In a stock market statement on the interim figures to 31 December, chairman Ian Bankier said: “Our strategy for season 2020/21 was to invest in the team and to retain our best players, with the objective of delivering the league championship.
“As a result, gains from player trading were minimal. The effects of Covid-19 have persisted longer than many could have envisaged and, as a result, our crucial match day and other income streams derived from our stadium have been reduced to negligible proportions.
“These two factors largely explain the reduction in our profit before tax. No football club is immune from the effects of Covid-19.”
Mitchells & Butlers cash call
Pub chain Mitchells & Butlers is raising £350 million through a fully underwritten fully pre-emptive open offer of shares backed by its key investors.
Bob Ivell, chairman of Mitchells & Butlers, which owns the Horseshoe and Drum & Monkey in Glasgow and the Sheep Heid in Duddingston, said: “Mitchells & Butlers was a high performing business going into the pandemic and this capital raising and refinancing will provide the business with the certainty of funding that it needs in order to emerge in a stronger position.”
Rolls-Royce CFO appointed
Rolls-Royce has appointed Panos Kakoullis as chief financial officer and executive director succeeding Stephen Daintith who is leaving, as previously announced with interim results last year.
Mr Kakoullis has spent his career at Deloitte, which he joined as a graduate. He worked with a wide range of multinational corporations combining audit, advisory and transaction services and was, until May 2019, global head of Deloitte’s audit and assurance practice. More recently Panos worked with PA Consulting.

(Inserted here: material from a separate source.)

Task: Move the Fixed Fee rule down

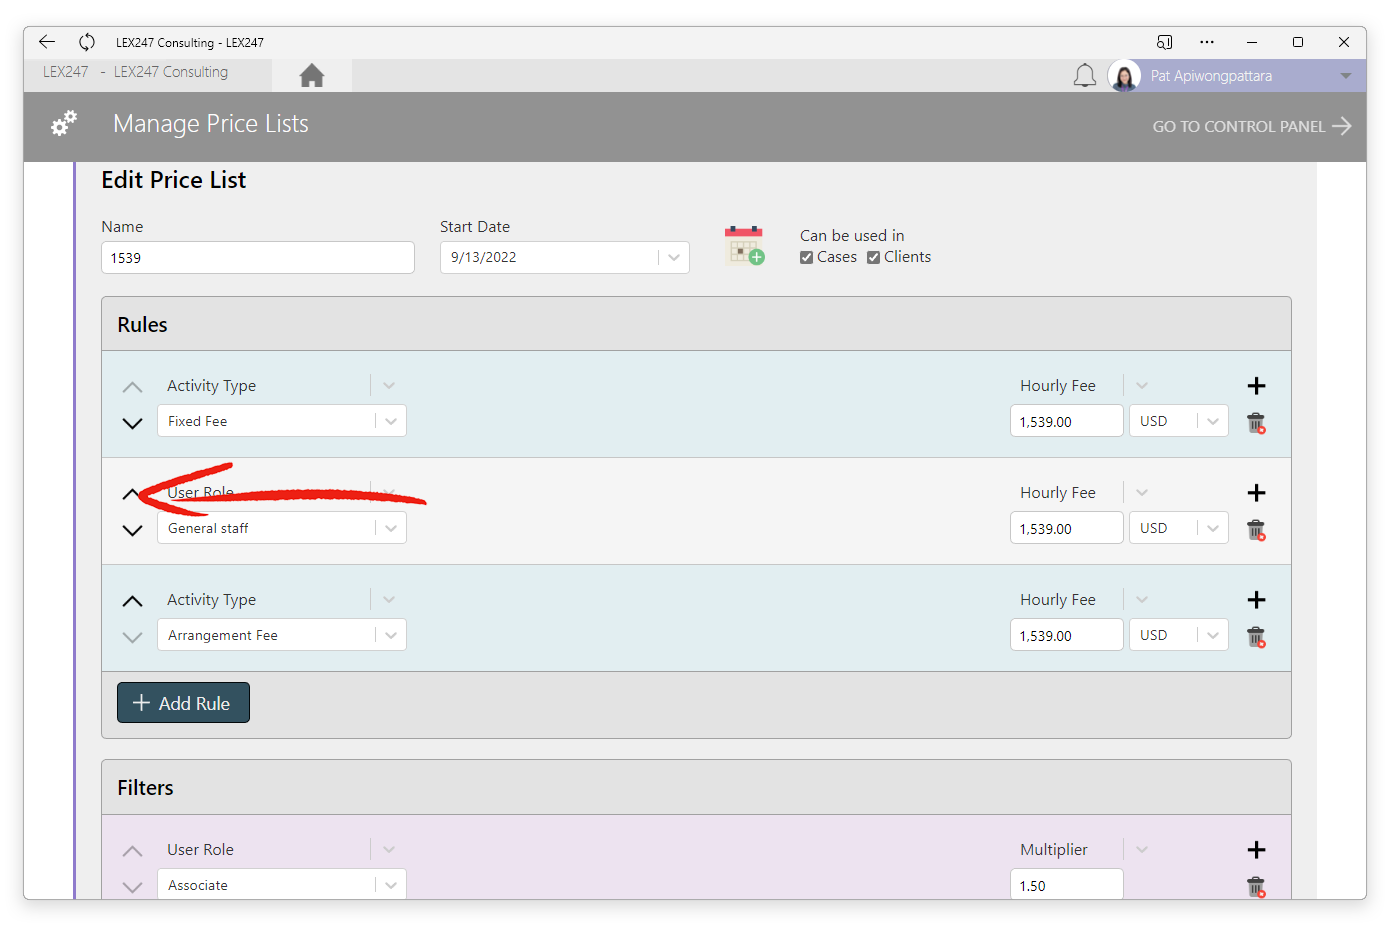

The University of Glasgow has entered into a four-year research collaboration with pharmaceutical company Eli Lilly that aims to discover and validate the next generation of drug targets for immunological diseases.
The £4.6million research collaboration will focus on psoriatic arthritis, rheumatoid arthritis, fibrosis and vasculitis and will be led by the University of Glasgow’s Institute of Infection, Immunity and Inflammation.
The FTSE 100 was poised to follow Asia’s positive start to the week.
Japan’s Nikkei pushed through 30,000 for the first time in 31 years.
On Wall Street President Biden is expected to turn his full attention to the economic bail-out package.
Back home, a fifth of the UK population has been inoculated against coronavirus, prompting optimism of a staged reopening of the economy.
Crude oil prices were up by about 2% in early Monday trading, though this was based more on rising tensions between Saudi Arabia and Yemen.
On the corporate front the week will be dominated by updates from banks and miners.
Glencore, BHP Group, Rio Tinto and Hochschild Mining lead the mining companies reporting.
Barclays will be the first of the FTSE 100 banks to report its full-year earnings numbers, with NatWest (RBS) following on Friday.